It is always a joy when the first spring flowers appear, and these bright yellow Aconites at Snape this afternoon were the first ones I have seen in 2020.
The reedbeds were shimmering in front of the poplars...
...and large swathes of the sandy soil had been ploughed.
This was the view, looking back to the Maltings, with its cafes, shops and famous concert hall.
I saw one tiny fish in the water and a couple of flies or midges above it, but it was really the reed reflections that caught my eye.
The gulls were out in force.
There were a few small waders and some Shelduck in among them.
These small flecks of green must indicate new growth in the reedbed.
I wonder who will find these remaining rosehips.
The land here is very flat, and I love the marked bands of colour - green, gold, blue, more green and more blue - that can be seen.

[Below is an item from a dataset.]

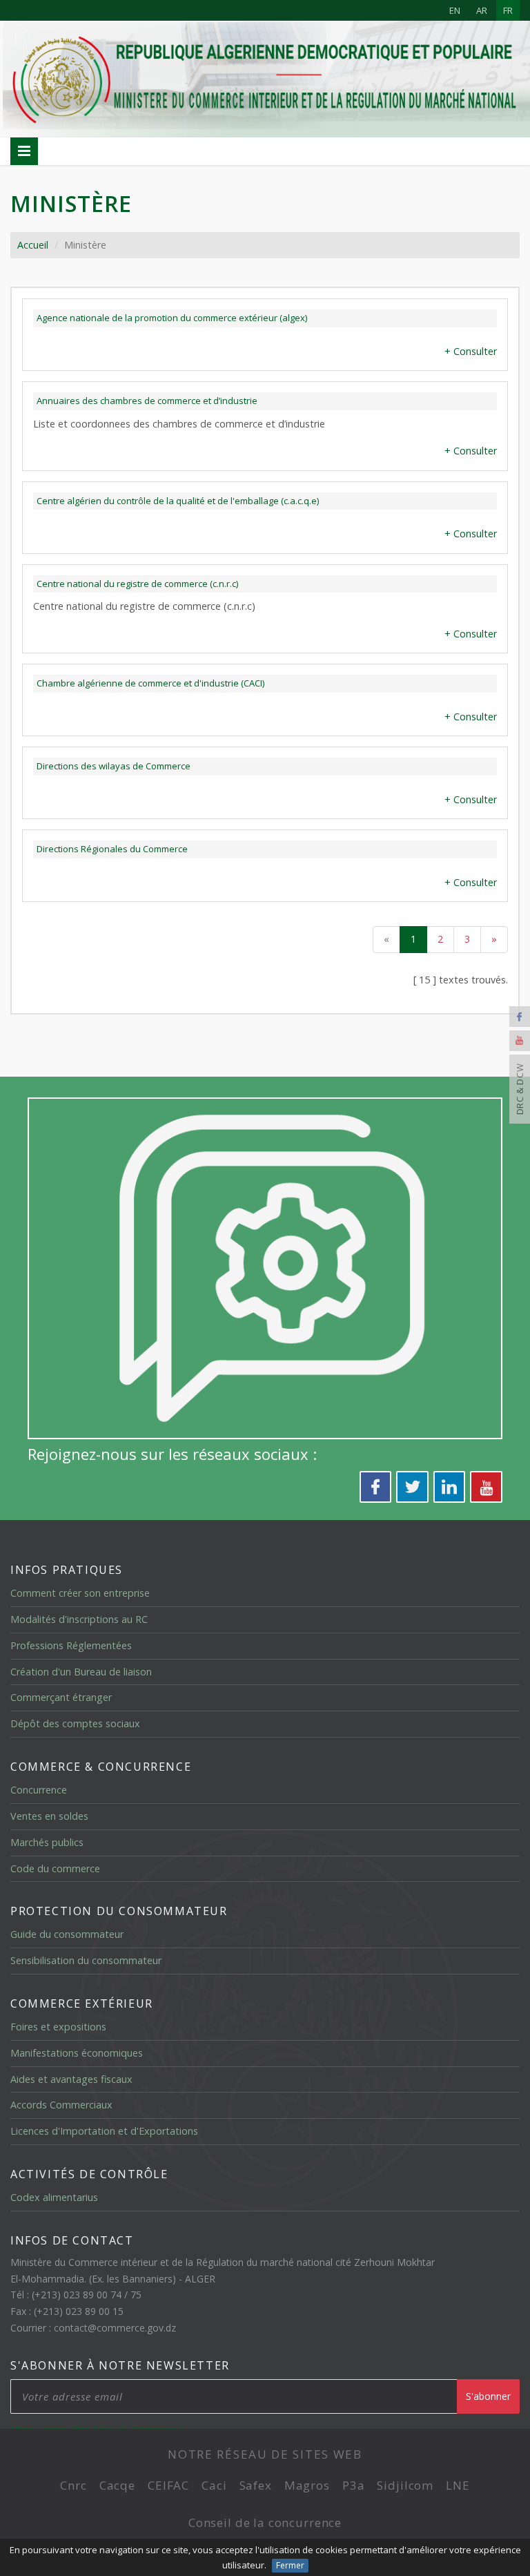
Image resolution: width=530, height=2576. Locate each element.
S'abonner (488, 2396)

We stopped to listen for birds, but apart from the cooing sound of some distant Wood Pigeons, we heard very little above the sounds of an aeroplane overhead, some traffic in the distance and what was probably the motor of some kind of farm machinery.
There may not have been much sound on the marsh, but the view from the boardwalk is always rather special, with these stark trunks. Robert Macfarlane called these skeleton trees 'rampikes' on his Twitter feed on 24 September 2019. I always thought that trees like these had been struck by lightning, but I believe these ones may have been damaged by flooding.
On the east coast of the USA, stands of waterlogged trees are known as ghost forests. You can just see Iken church through the bare branches.
I'm guessing a Muntjac has been making its way through the reeds on a fairly regular basis.
There was a last shimmer of light as we took a last look at the poplars.
The moon rose over the water...
... as our shadows began to lengthen.
Gusts in the high 60s (mph) are predicted for our area tomorrow (i.e. for Sunday 9 February). Do check the forecast if you are out and about.